Candidato não é sabonete. O eleitor quer um candidato honesto e com experiência administrativa, mas banhado pelo conceito da assepsia, da higienização política. O ideário da inovação e da renovação ganha espaço em meio a nomes carimbados do quadro nacional. Também quer votar em pessoas que passem a ideia de bons controladores do orçamento municipal. Nesse aspecto, as candidatas levam vantagem – a mulher sempre controla o orçamento doméstico e transmite maior confiança. Chega ao fim o “candidato sabonete”, apresentado como um verdadeiro produto para o consumo de massa, cuja imagem era construída por meio da cosmética publicitária.

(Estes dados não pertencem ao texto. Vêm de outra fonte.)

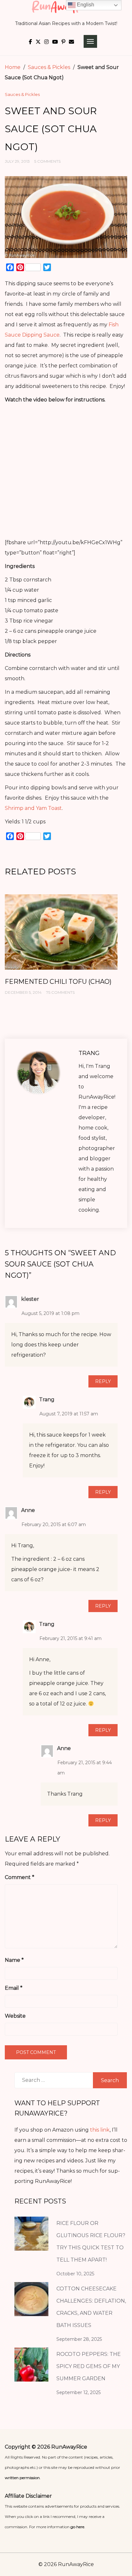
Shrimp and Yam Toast (33, 808)
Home (13, 67)
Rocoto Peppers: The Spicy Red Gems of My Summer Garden (88, 2366)
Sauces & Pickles (49, 67)
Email (13, 1988)
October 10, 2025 (75, 2274)
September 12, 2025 (78, 2392)
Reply (103, 1381)
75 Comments (60, 992)
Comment (19, 1877)
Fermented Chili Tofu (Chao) (58, 981)
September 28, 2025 (79, 2339)
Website (15, 2016)
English (85, 4)
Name (14, 1960)
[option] (61, 950)
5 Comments (47, 161)
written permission (22, 2477)
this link (100, 2130)
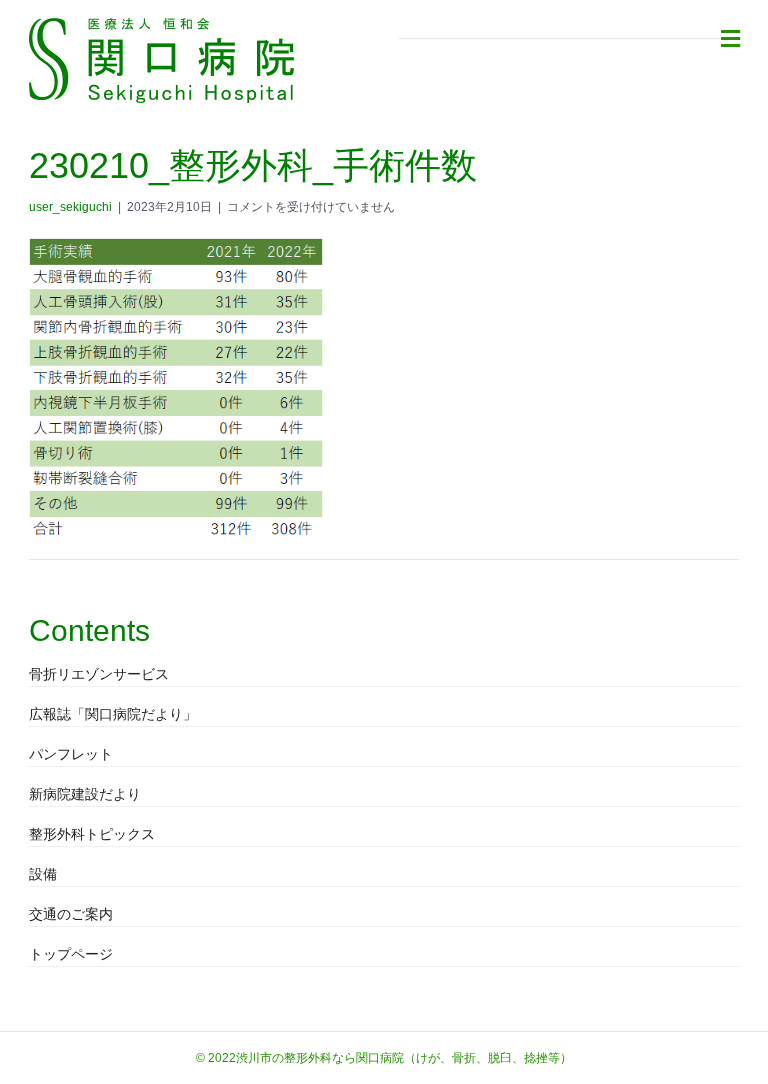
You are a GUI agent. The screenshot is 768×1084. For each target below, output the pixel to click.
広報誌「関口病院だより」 (113, 714)
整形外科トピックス (92, 834)
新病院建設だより (85, 794)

Outra questão é sobre as redes sociais. A influência da Internet será maior do que nas eleições passadas, mas ela não constitui, ainda, um veículo fundamental. Nada substitui o contato pessoal do candidato com seu eleitorado. Diante da crise social, da desconfiança e da descrença, as pessoas sentem necessidade de ver seus candidatos de perto. Os políticos devem sair às ruas e andar pelas casas e pelos bairros. Mais importante do que os grandes comícios serão os pequenos encontros, como cafés da manhã, visitas, mutirões e carreatas.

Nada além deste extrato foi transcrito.